The advantage of being an “additional insured” under someone else's CGL policy is twofold. First, it can avoid the need for the additional insured party to purchase its own CGL policy for protection against the covered losses – because an additional insured is, in the eyes of the law, a party to the insurance policy entitled to the same defense and indemnity as the primary insured (unless an endorsement limits its scope). Second, even if it has its own CGL policy, a covered loss will not be on the additional insured's “loss history” so as to increase its premiums on its own CGL policy in the future – unless the additional insured coverage is expressly designated as “excess” or secondary to the additional insured's own CGL policy coverage.
The express terms of the “additional insured” endorsements matter greatly, yet I am constantly amazed at how infrequently the entity named as an additional insured bothers to inquire about them, contenting itself with a Certificate of Insurance listing the entity as an additional insured. Does the endorsement provide additional insured coverage only as “excess” coverage over the additional insured's own CGL coverage? Is it limited to claims arising out of ongoing work, or does it embrace “completed operations” as well? Is it limited to instances where there is a direct written contract between named insured and additional insured?
This last question comes into play when a general contractor requires subcontractors to carry CGL policies naming not only the GC but the owner as additional insureds. Two common endorsement forms, the 2013 versions of forms CG 20 33 and the CG 20 38, differ in their treatment of the issue.
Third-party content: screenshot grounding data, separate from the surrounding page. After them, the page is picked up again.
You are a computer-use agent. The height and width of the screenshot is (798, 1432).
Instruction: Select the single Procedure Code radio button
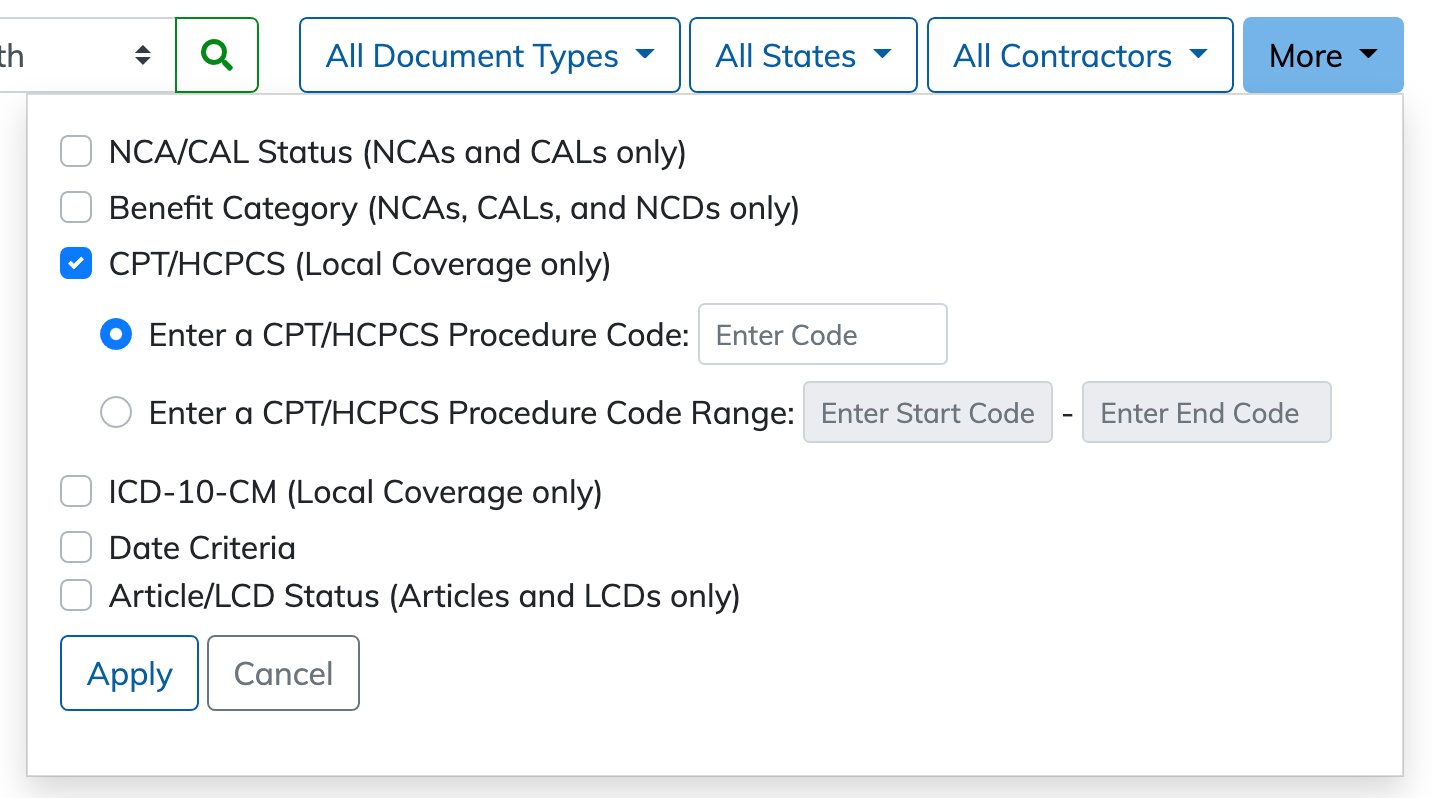116,335
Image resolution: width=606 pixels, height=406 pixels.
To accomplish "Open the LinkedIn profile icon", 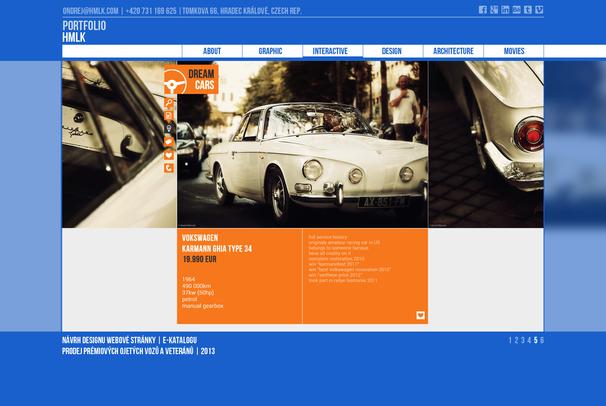I will [x=505, y=10].
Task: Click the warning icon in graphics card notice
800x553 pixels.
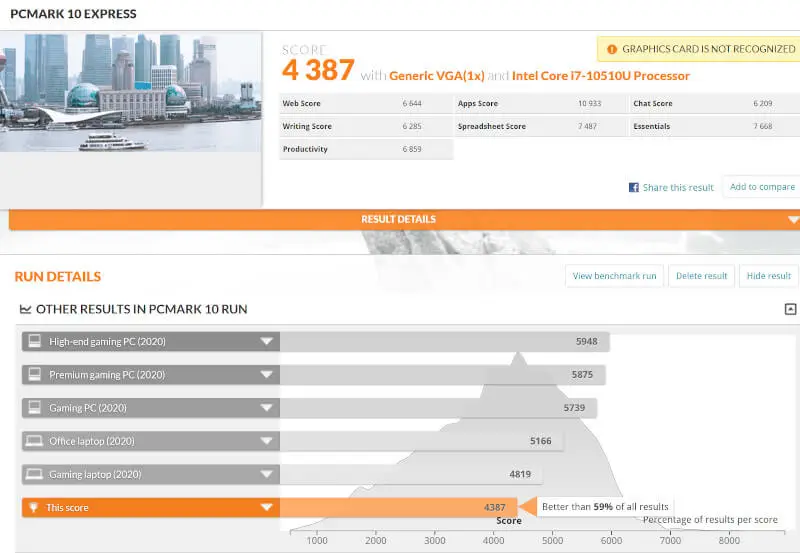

The CG 20 33 provides additional insured status for “any person or organization for whom you are performing operations when you and such person or organization have agreed in writing in a contract or agreement that such person or organization be added as an additional insured on your policy,” whereas the CG 20 38 also extends coverage to “any other person or organization you are required to add as an additional insured under the contract or agreement.” Whether the CG 20 33 requires that “you and such person or organization have agreed in writing” with each other is an open question on which courts do not all agree. Compare Pro Con, Inc. v. Interstate Fire & Cas. Co., 794 F.Supp.2d 242 (D.Me. 2011) (direct contract not required) with Westfield Ins. Co. v. FCL Builders, Inc., 407 Ill.App.3d 730, 948 N.E.2d 115 (Ill.App. 2011) (direct contract required). Our Supreme Court has yet to rule on the question.
Insurers often argue that additional insureds are entitled to coverage only for claims of vicarious or derivative liability on the part of the additional insured, and not for negligence by the additional insured. Where there is no express mention of vicarious liability in the endorsement, these arguments have not fared well in the courts. See, e.g., Capital City Real Estate, LLC v. Certain Underwriters at Lloyd's London, 788 F.3d 375, 380-81 (4th Cir. 2015). Once again, our Supreme Court has yet to rule on the issue.
Such open questions are potential traps for the unwary. If you intend to be an additional insured on another's policy, most of the land mines can be sidestepped by taking some time to examine the endorsement in the named insured's policy to ascertain the coverage it affords you. The wisest course is to prescribe what it must say, requiring the named insured to pick the broadest form available.